Material for the task:
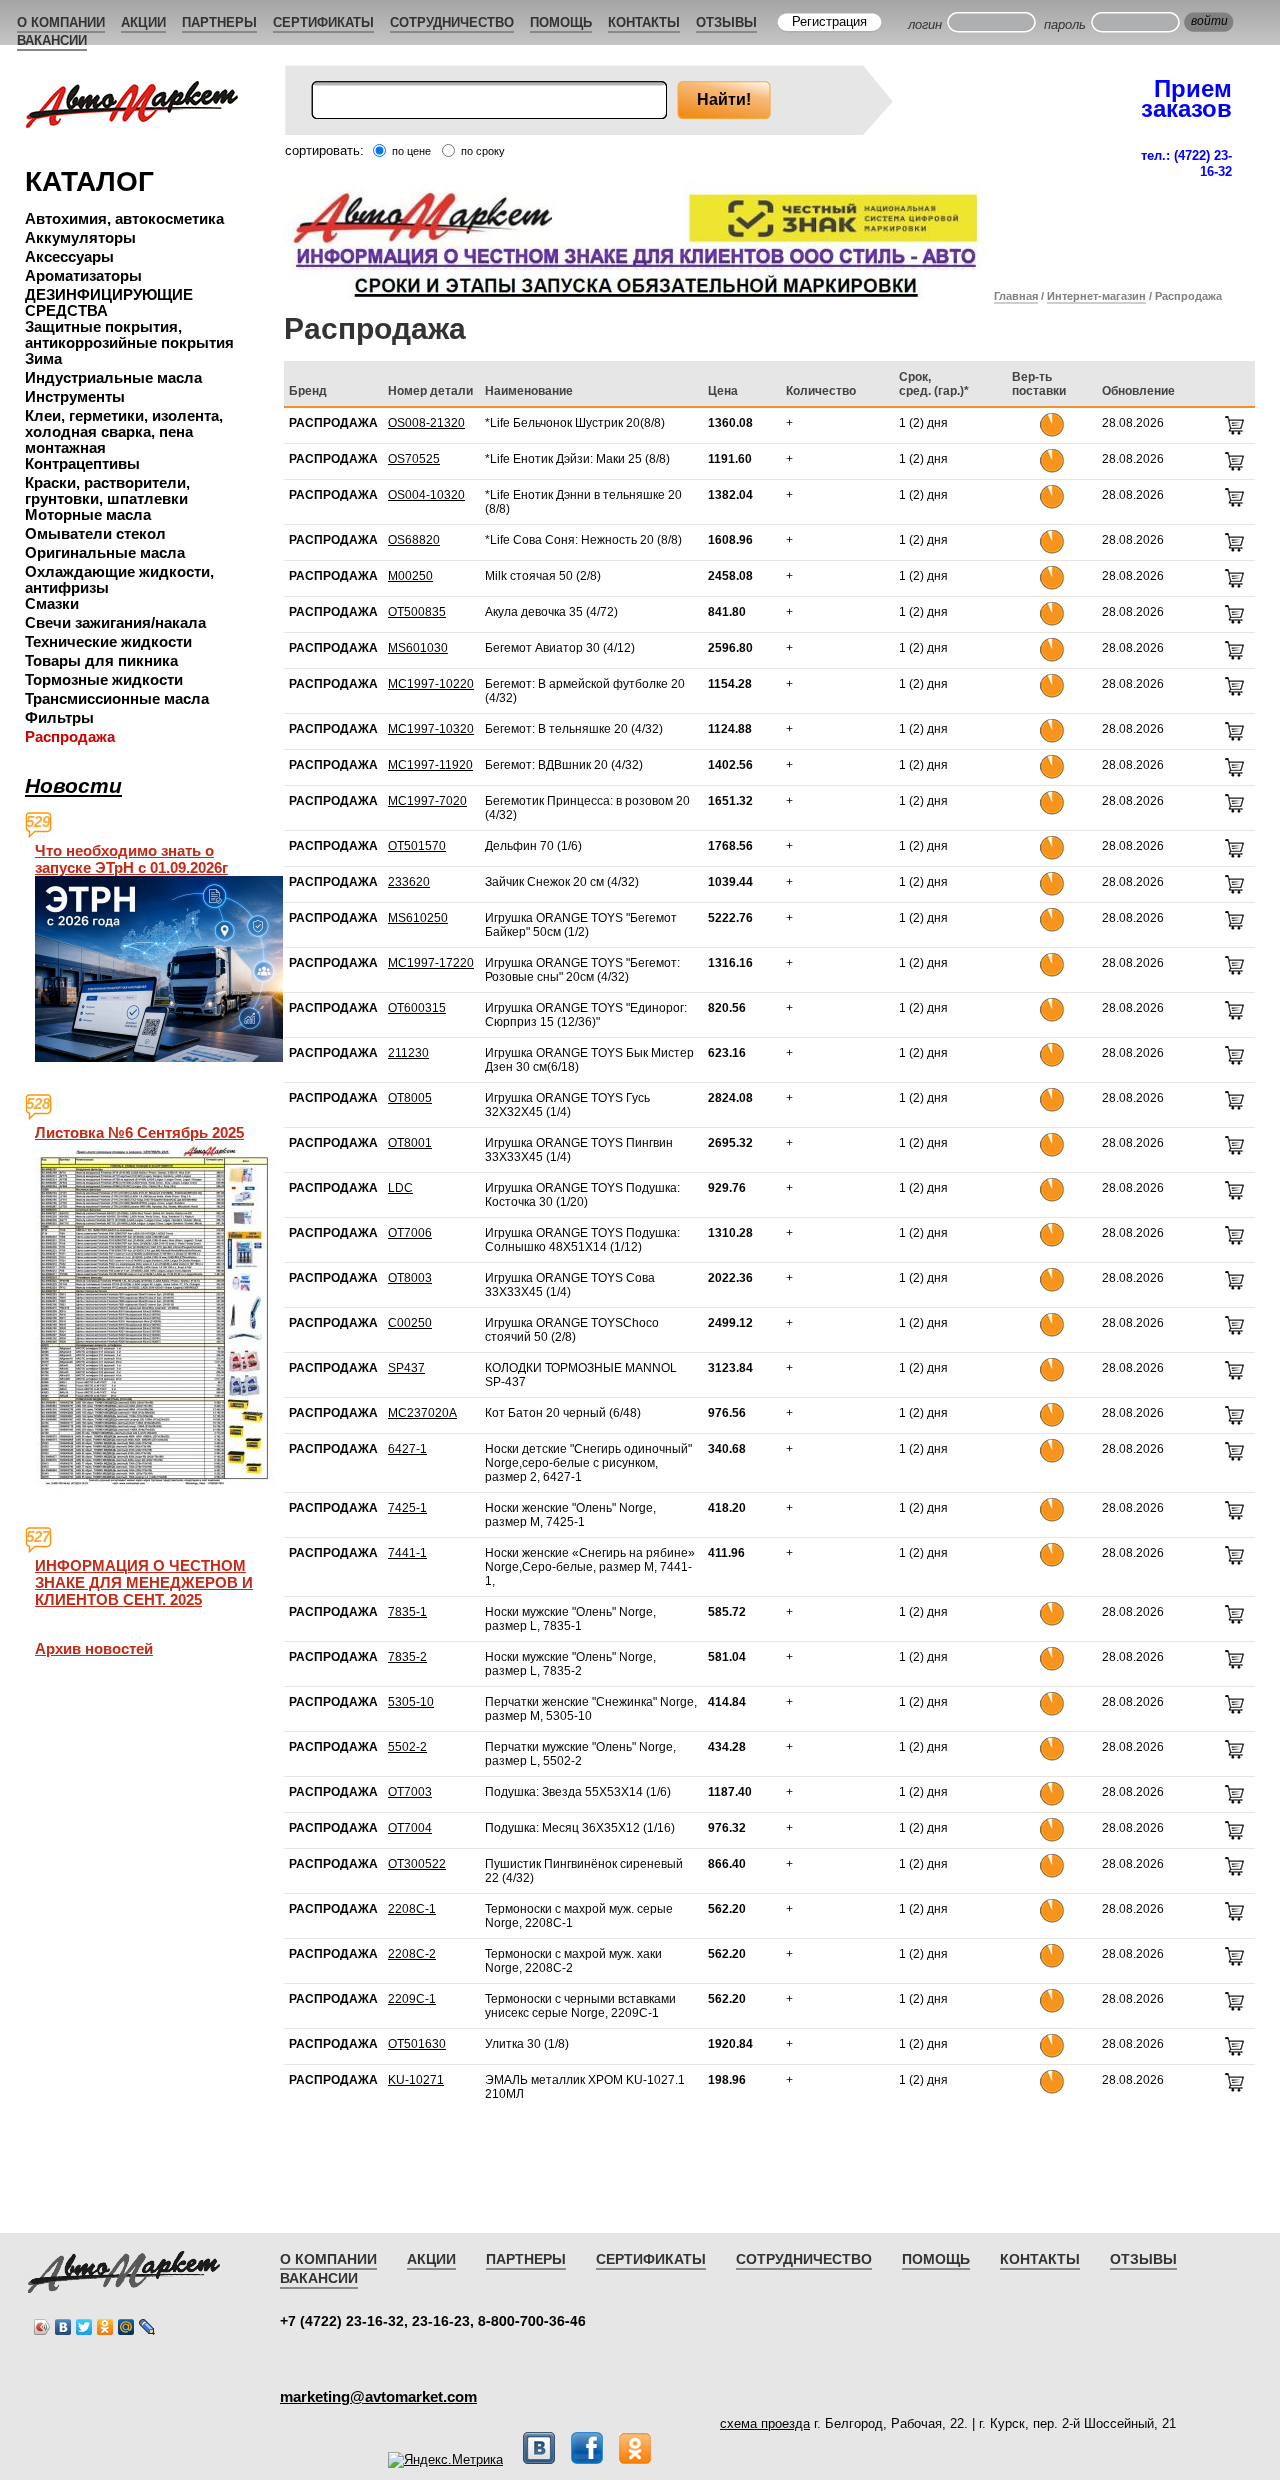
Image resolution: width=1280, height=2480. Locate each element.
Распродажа (70, 736)
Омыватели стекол (95, 533)
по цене (411, 151)
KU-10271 (416, 2080)
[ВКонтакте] (63, 2327)
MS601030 (418, 648)
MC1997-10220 (431, 684)
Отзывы (726, 22)
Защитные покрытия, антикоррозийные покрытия (129, 334)
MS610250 (418, 918)
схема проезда (765, 2423)
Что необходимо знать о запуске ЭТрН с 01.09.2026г (131, 859)
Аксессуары (69, 256)
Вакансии (52, 40)
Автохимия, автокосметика (124, 218)
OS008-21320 (426, 423)
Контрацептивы (82, 463)
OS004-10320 (426, 495)
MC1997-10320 (431, 729)
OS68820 (414, 540)
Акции (143, 22)
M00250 (410, 576)
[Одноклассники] (105, 2327)
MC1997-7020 (427, 801)
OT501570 (417, 846)
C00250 (410, 1323)
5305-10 (411, 1702)
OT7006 (410, 1233)
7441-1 (407, 1553)
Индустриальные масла (113, 377)
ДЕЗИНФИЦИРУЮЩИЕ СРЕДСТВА (109, 302)
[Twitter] (84, 2327)
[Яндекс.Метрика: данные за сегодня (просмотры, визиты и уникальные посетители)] (445, 2460)
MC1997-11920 (430, 765)
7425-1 (407, 1508)
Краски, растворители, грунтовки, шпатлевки (107, 490)
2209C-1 (412, 1999)
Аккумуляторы (80, 237)
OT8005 (410, 1098)
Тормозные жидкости (104, 679)
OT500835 (417, 612)
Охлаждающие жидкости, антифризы (119, 579)
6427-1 (407, 1449)
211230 (408, 1053)
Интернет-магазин (1096, 296)
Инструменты (75, 396)
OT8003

What to produce:
Scan the records for the string "жидкости" and report each line where it occurs.

Response to this task:
Тормозные жидкости (104, 679)
Охлаждающие жидкости, антифризы (119, 579)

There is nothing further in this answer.